Grimoire cover

Grimoire

Dark Fiction & Horror Anthology • Book 1

by Mitchell Lüthi, C.L. Werner, Madison Kilian, Erica Schaef, Justin Fillmore, H.P. Lovecraft

3.76 Goodreads
(160 ratings)

Why You'll Love This

Medieval horrors, Lovecraftian dread, and cursed djinn share the same unhallowed pages — and none of them play nice.

  • Great if you want: horror that ranges wide across subgenres and eras
  • The experience: uneven but often unsettling — best read in dark, short bursts
  • The writing: styles shift sharply between contributors, from pulpy to genuinely literary
  • Skip if: anthology inconsistency frustrates you more than it intrigues

About This Book

Some books keep a careful distance from the dark. Grimoire does not. This inaugural anthology pulls together medieval horrors, Lovecraftian dread, cursed djinn, and creature-scale destruction under one cover, refusing to settle into any single flavor of fear. The stakes here aren't just survival — they're sanity, faith, and the thin membrane separating the familiar world from something vast and indifferent. Each story reaches into a different pocket of darkness, which means the terror never grows predictable and the tension never fully releases.

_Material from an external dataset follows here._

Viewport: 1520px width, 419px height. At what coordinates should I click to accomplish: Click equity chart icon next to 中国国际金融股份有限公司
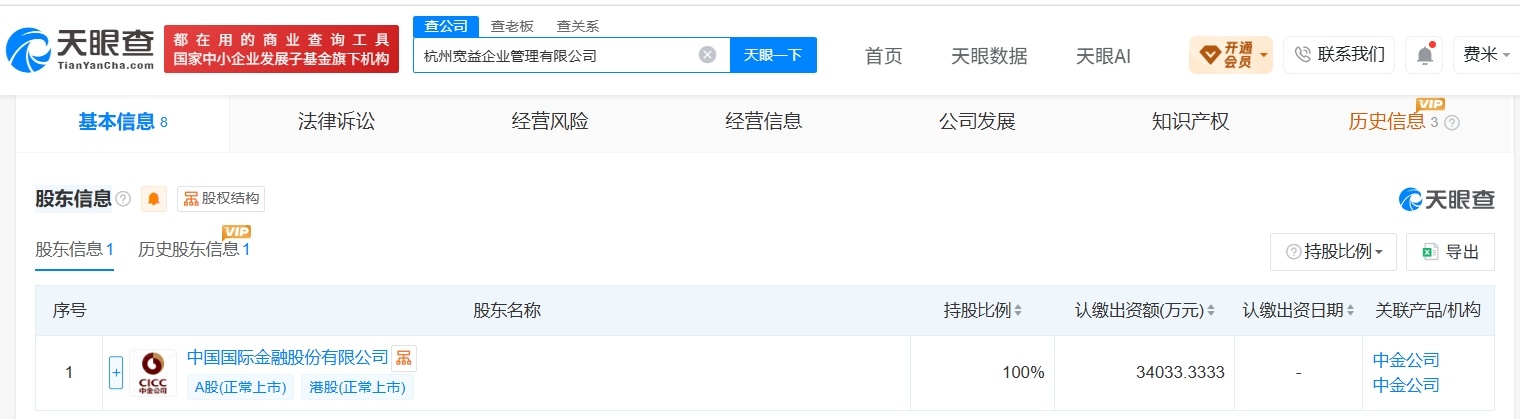coord(404,358)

What makes Grimoire worth reading as a collection is how deliberately it's assembled. Ancient voices — including Lovecraft's — sit alongside contemporary writers like C.L. Werner, Madison Kilian, Erica Schaef, and Justin Fillmore, creating a conversation across eras of horror fiction. The range of prose styles mirrors the range of nightmares: some stories are atmospheric and slow-burning, others blunt and visceral. At 436 pages, it earns its weight. Readers who want horror that treats the genre as serious literary territory will find this anthology consistently rewarding and genuinely unsettling.